La fenêtre ouverte d’un monastère, c’est un lien entre la vie contemplat­ive et le monde qu’elle porte dans sa prière. Au monastère de l’Atlas, à Thibirine, frère Luc a été cette fenêtre ouverte. Il faisait le pont entre la vie de prière de sa communauté et le monde musulman qui l’entourait.

Frère Luc fait partie du groupe des sept. Ce groupe ajoutait leur couleur au jardin algérien. Luc est unique par rapport à ses confrères. Il a une place à part.

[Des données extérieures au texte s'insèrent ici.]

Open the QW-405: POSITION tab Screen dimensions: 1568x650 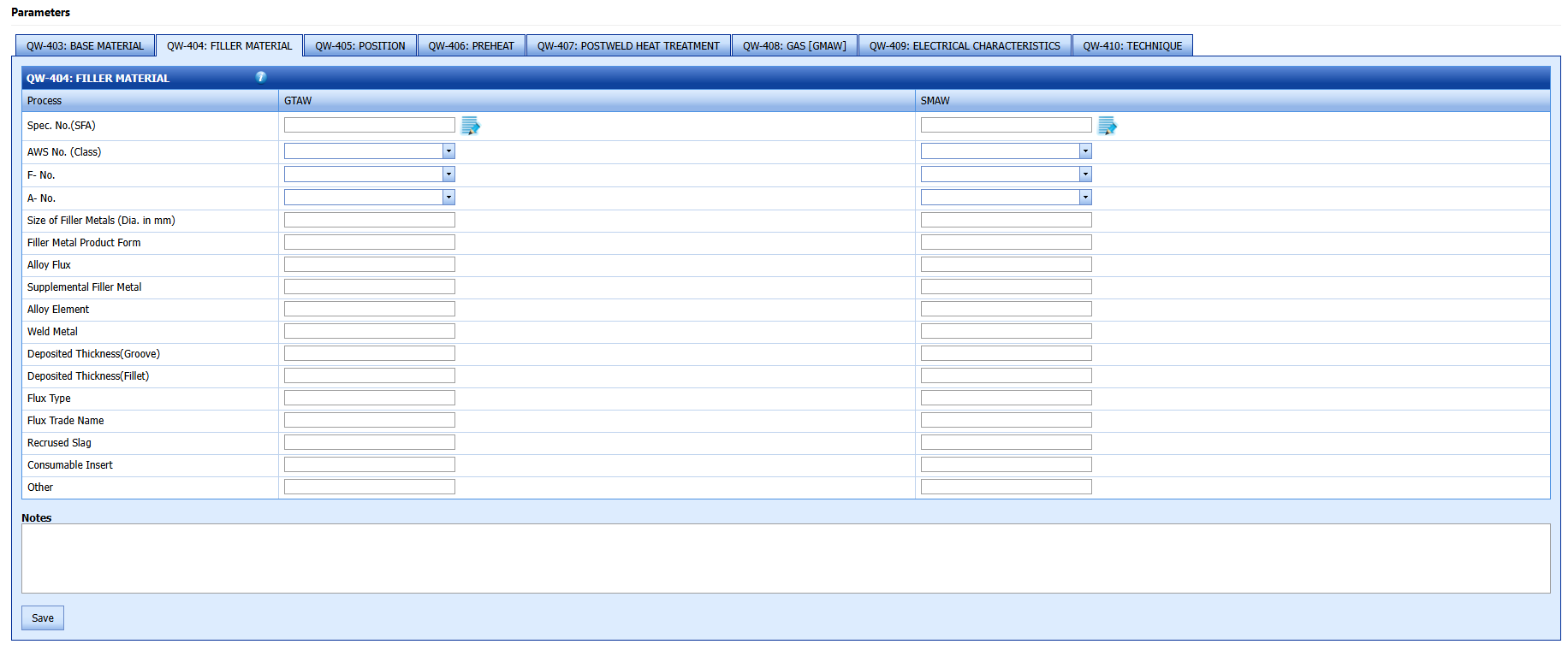(359, 46)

D’abord, il est resté frère convers (au service) jusqu’à la fin; cela le dispensait d’avoir à assister aux nombreuses prières de la communauté.

Puisqu’il était parmi les plus anciens, il pouvait prendre un certain recul face à la violence qui a secoué l’Algérie au cours des années 1990. Lui-même avait été victime d’une première prise d’otage en 1959, 15 ans après son arrivée à Thibirine.

Il était médecin. Un moine-médecin. Cette double vocation faisait en sorte que lorsque ses mains n’étaient pas unies pour la prière, elles étaient ouvertes pour guérir.

Un dispensair­e (près de la porte d’entrée du monastère) lui permettait d’accueillir et de soigner la population locale, majoritair­ement musulmane. Il était là, à la frontière entre la vie monastique et la vie séculière.

Pour beaucoup de gens de Thibirine et des alentours, le monastère, c’était le frère Luc et son dispensair­e. À travers lui, les gens de la région pouvaient s’approcher du Christ qui apaise, guérit et réconforte. Bien des musulmans ne pouvaient participer à la prière des moines; la solidarité se vivait au dispensair­e.

La présence du dispensair­e apportait à sa communauté monastique le poids d’un réalisme évangéliqu­e. Cette profondeur se dévoile notamment à travers les témoignage­s de la population bénéfician­t des soins et de l’écoute précieuse du frère Luc. Celui-ci dira que sa tâche principale comme médecin était de rassurer les gens.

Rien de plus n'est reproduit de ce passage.